Eat Fat have more energy and Be Healthy ! - Lee Clark
Healthy and fat, not two words you normally put together, but that doesn’t have to be the case.
So what is the best food to eat for weight loss? Do we all need to cut out fat from our diet and see a personal trainer? Or is there a better more sustainable way?
Most people know that we should be cutting down on fat. But did you know it’s even more important to try to replace the saturated fat we eat with unsaturated fat?
There are four kinds of fats: monounsaturated fat, polyunsaturated fat, saturated fat, and trans fat. Monounsaturated fat and polyunsaturated fat are the “good” fats. It is generally accepted that consumption of saturated fat should be kept low, especially for adults. Trans fat (which means trans fatty acids) is the worst kind of fat, far worse than saturated fat and should be avoided.
Partial hydrogenation is an industrial process used to make a perfectly good oil, such as soybean oil, into a perfectly bad oil. The process is used to make an oil more solid; provide longer shelf-life in baked products; provide longer fry-life for cooking oils, and provide a certain kind of texture or “mouthfeel.” The big problem is that partially hydrogenated oil is laden with lethal trans fat.
Saturated and Unsaturated Fats.
Saturated fat is generally solid at room temperature and is usually from animal sources. It’s found in lard, butter, hard margarine, cheese, whole milk and anything that contains these ingredients, such as cakes, chocolate, biscuits, pies and pastries. It’s also the white fat you can see on red meat and underneath poultry skin.
How much saturated fat you eat is associated with increased blood cholesterol concentrations and an increased risk of heart disease. Eating less helps to minimise the risks it poses to heart health.
Unsaturated fat is usually liquid at room temperature and generally comes from vegetable sources. Monounsaturated and polyunsaturated fats are both included in this group.

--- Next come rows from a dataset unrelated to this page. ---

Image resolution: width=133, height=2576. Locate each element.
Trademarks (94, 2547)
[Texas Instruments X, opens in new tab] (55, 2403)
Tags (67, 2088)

Unsaturated vegetable oils are a healthier alternative to saturated fat and can be found in sesame, sunflower, soya and olive oil, soft margarine and in foods such as oily fish, including mackerel, sardines, pilchards and salmon. Where possible, you should ensure the fat you eat is unsaturated.
Practical ways to cut down on saturated at and hydrogenated vegetable oil
- Cut down on foods high in these types of fat such as meat pies, butter, cakes and processed food.
- Choose lean cuts of meat and always trim off any fat.
- Try boiling, steaming, grilling or poaching rather than frying or roasting.
- Try dry roasting which is frying with no oil.
- Eat more vegetables
Healthy Sources of Fats Include:
· oily fish
· avocados
· nuts and seeds
· sunflower, rapeseed and olive oil and spreads
· vegetable oils
Healthy unsaturated fats contain fatty acids that are vital for heart health, alertness and can be useful for lowering blood pressure.
Healthy eating, body function and weight loss is not just about low fat low calorie diets. In fact healthy unsaturated fats are crucial for health and optimal function, helping with weight loss. The key is not to look for low fat products but look for products that naturally contain healthy unsaturated fats and do not contain unhealthy, saturated or trans fats.
Healthy eating is about what IS IN the food, not WHAT ISN’T!